| Task details |
Retype the lines from the one containing "Where should I click to: Click the Deactivate" through the one containing "(x=490, y=73)", both included, and leave the pictures out of your answer.

--- start Materials provided ---

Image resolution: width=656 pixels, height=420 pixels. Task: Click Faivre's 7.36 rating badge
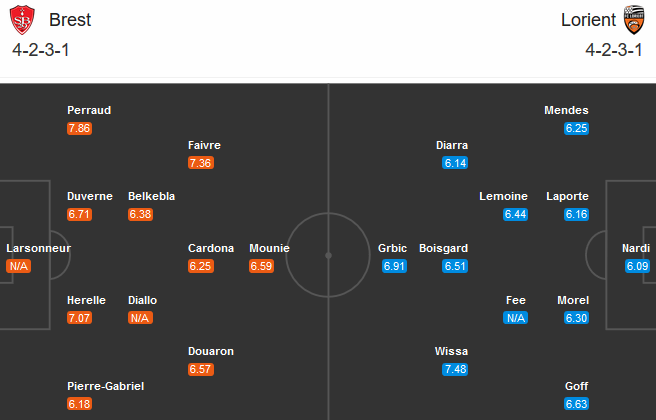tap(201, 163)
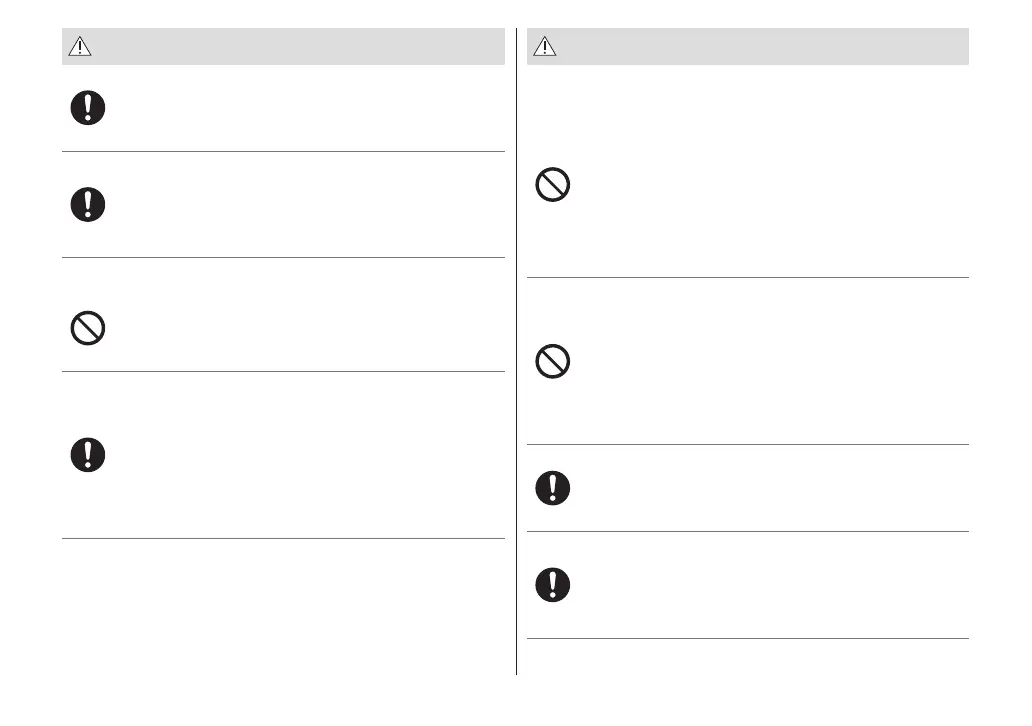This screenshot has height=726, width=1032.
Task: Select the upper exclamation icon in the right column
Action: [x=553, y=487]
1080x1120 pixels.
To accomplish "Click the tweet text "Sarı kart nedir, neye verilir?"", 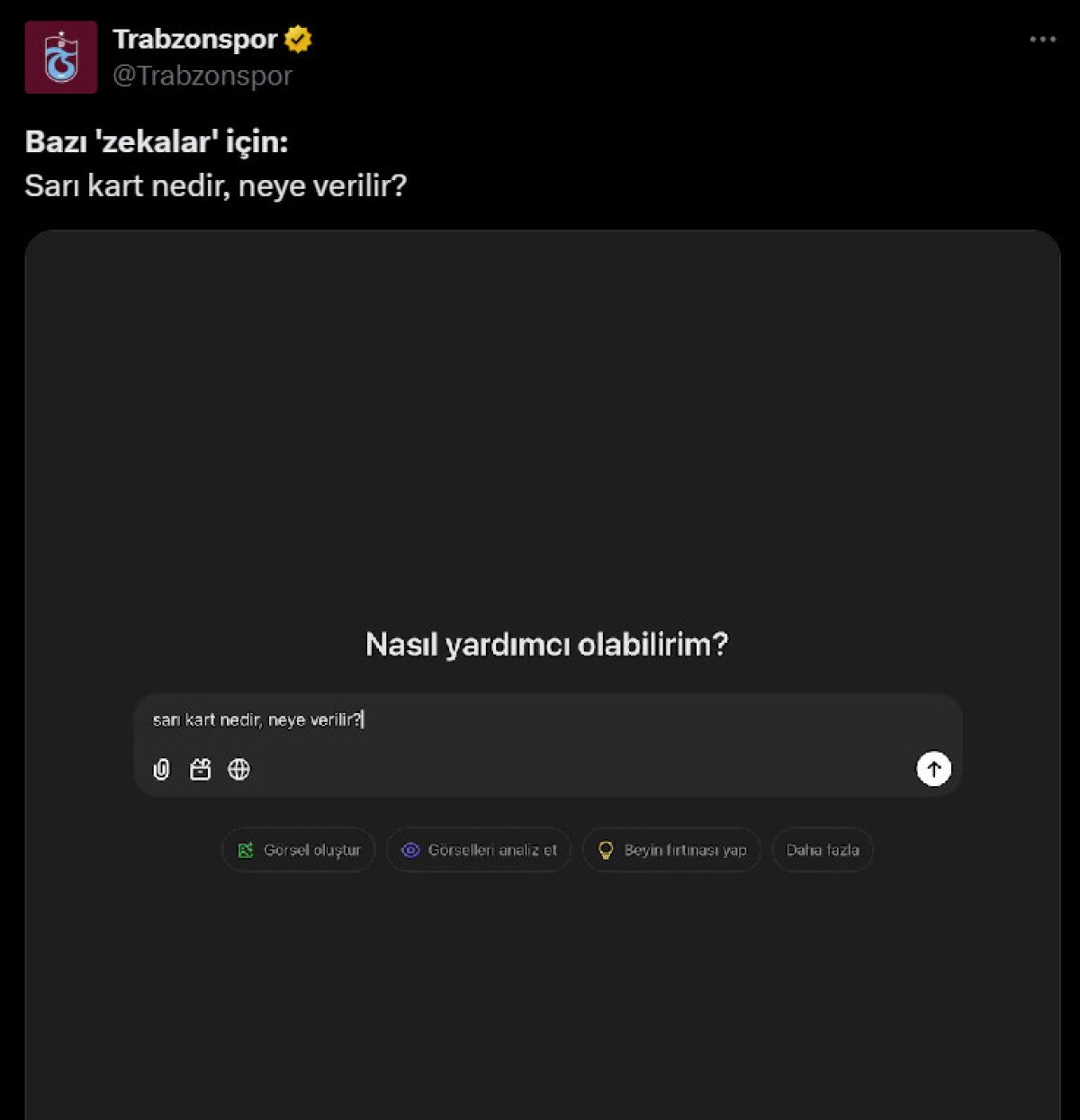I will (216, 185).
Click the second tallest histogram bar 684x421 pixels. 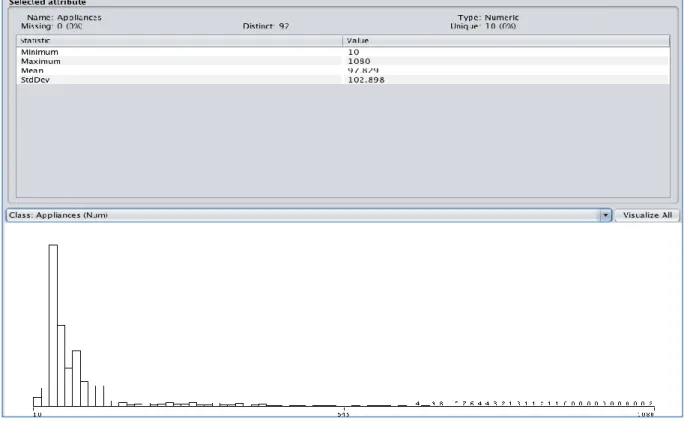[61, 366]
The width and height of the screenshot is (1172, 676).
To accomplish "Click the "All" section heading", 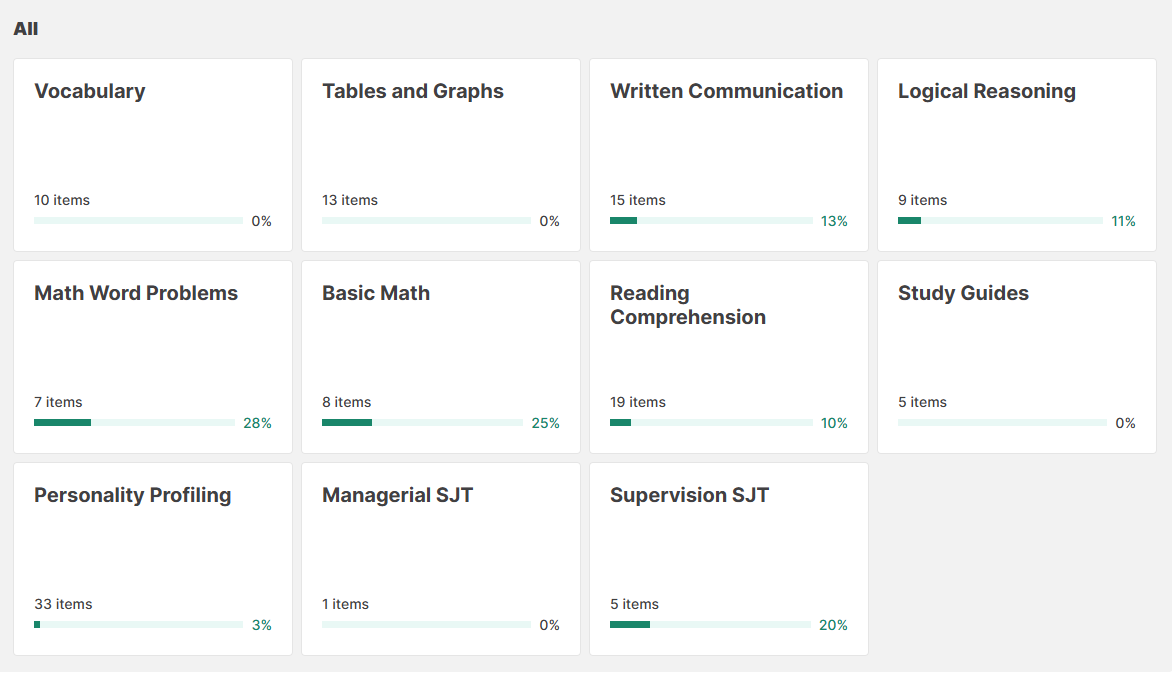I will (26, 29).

--- end Materials provided ---
--- start Materials provided ---

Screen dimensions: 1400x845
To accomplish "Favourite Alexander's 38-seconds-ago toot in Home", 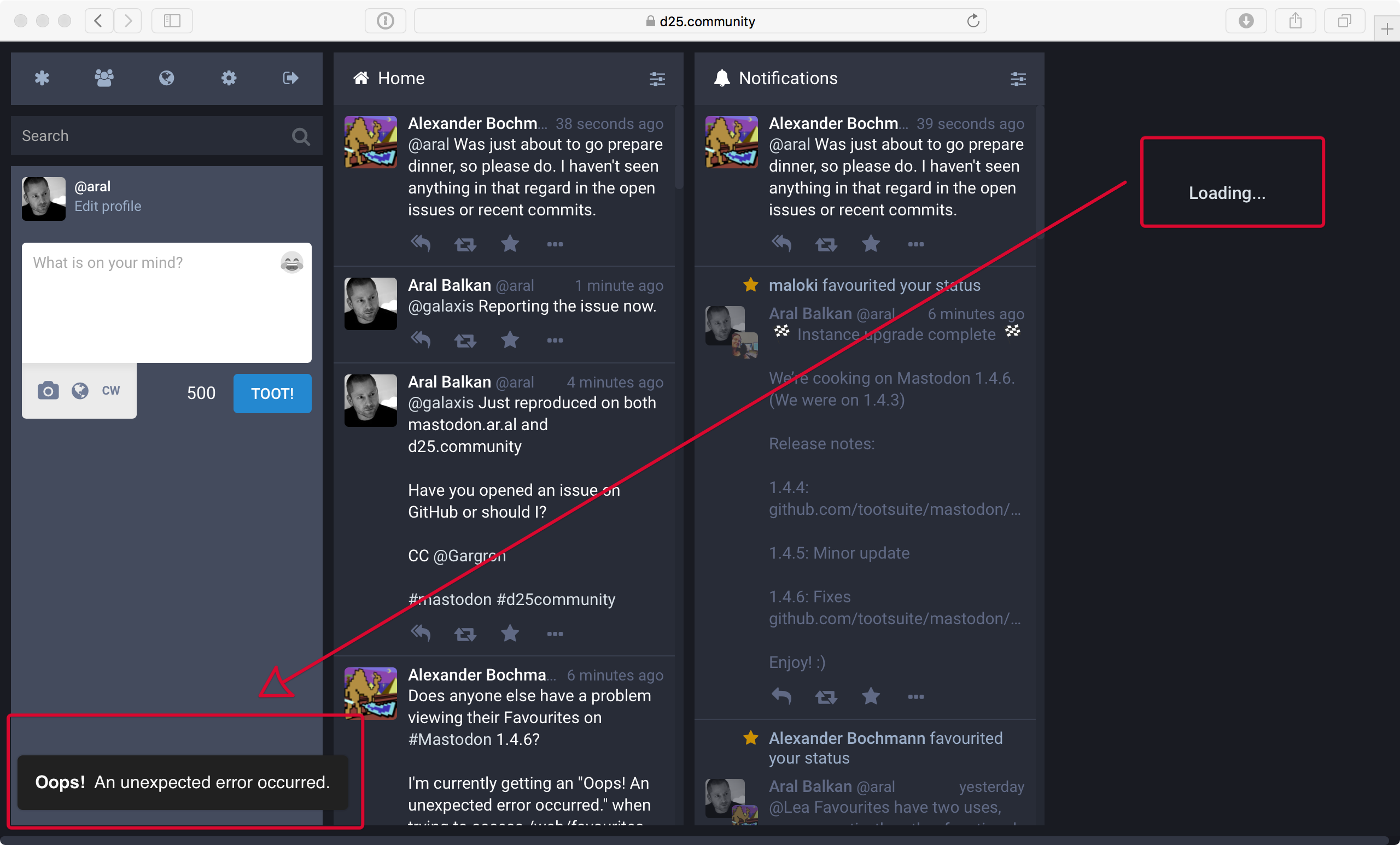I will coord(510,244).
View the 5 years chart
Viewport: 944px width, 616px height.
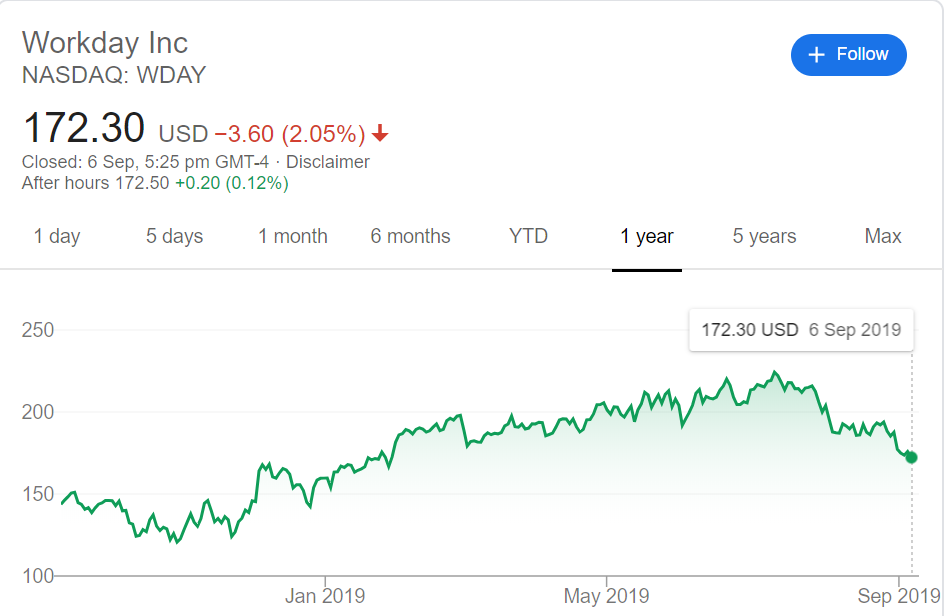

--- end Materials provided ---
--- start Materials provided ---

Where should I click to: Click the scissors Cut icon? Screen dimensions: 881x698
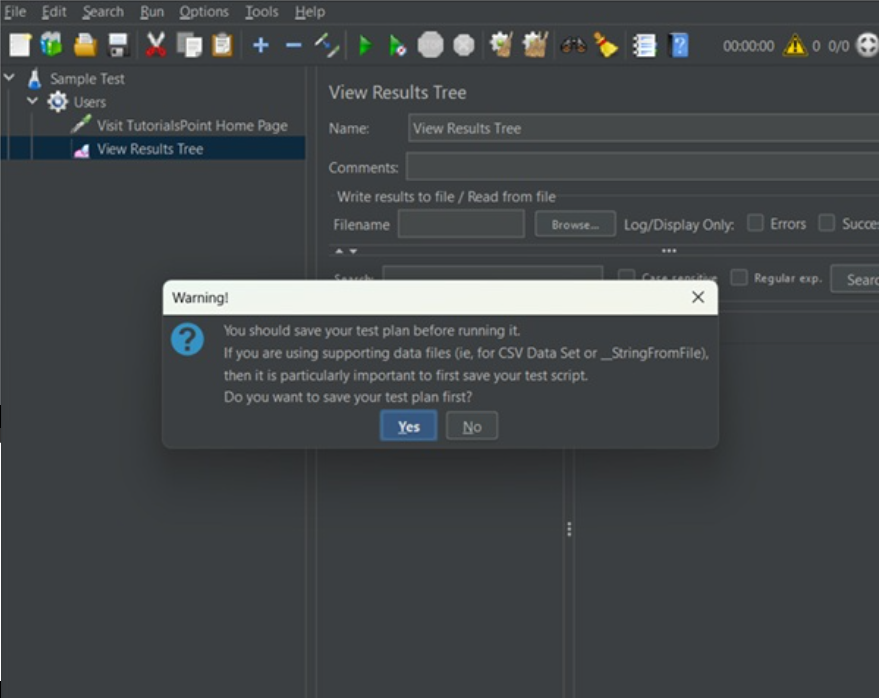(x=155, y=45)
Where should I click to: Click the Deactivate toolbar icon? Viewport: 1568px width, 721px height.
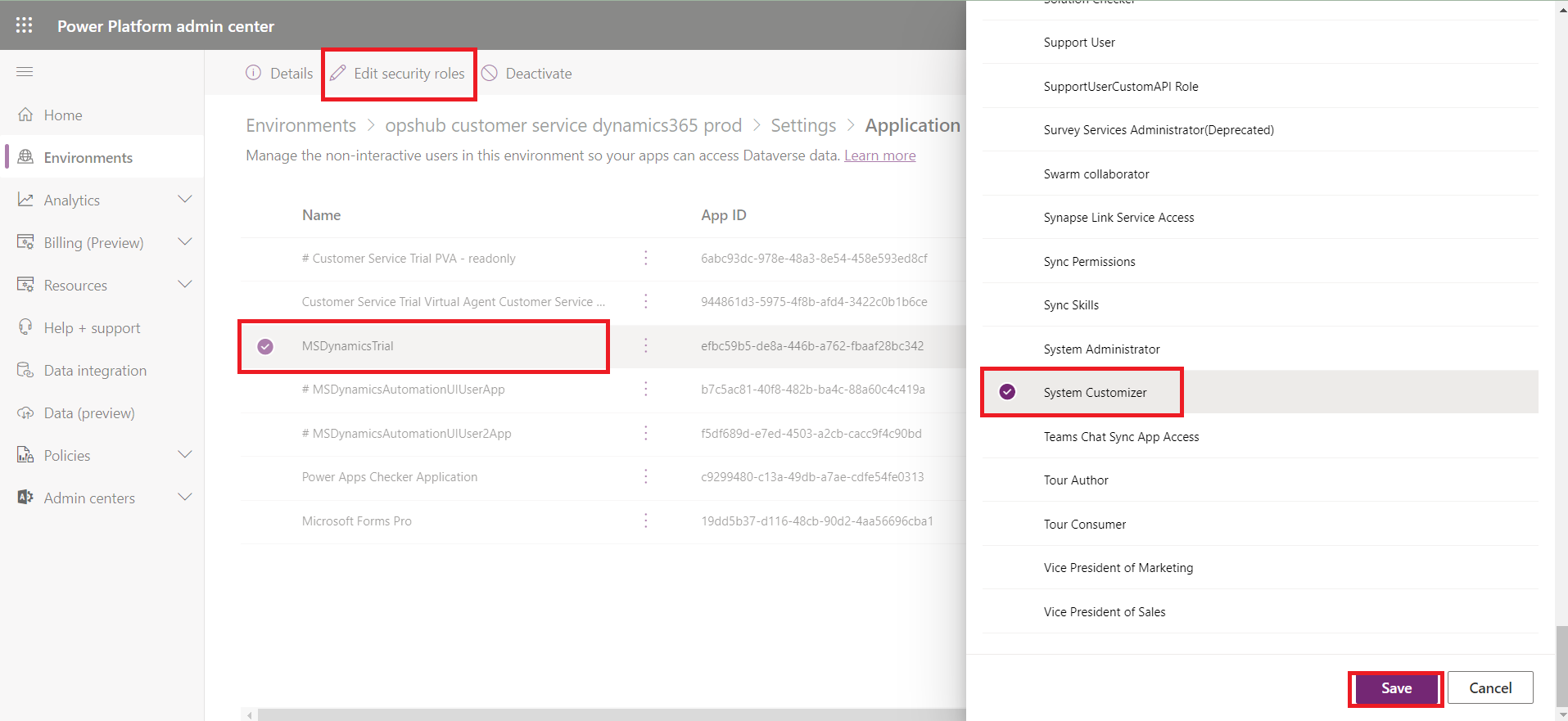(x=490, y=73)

--- end Materials provided ---

| Task solution |
Where should I click to: Click the Deactivate toolbar icon? Viewport: 1568px width, 721px height.
(x=490, y=73)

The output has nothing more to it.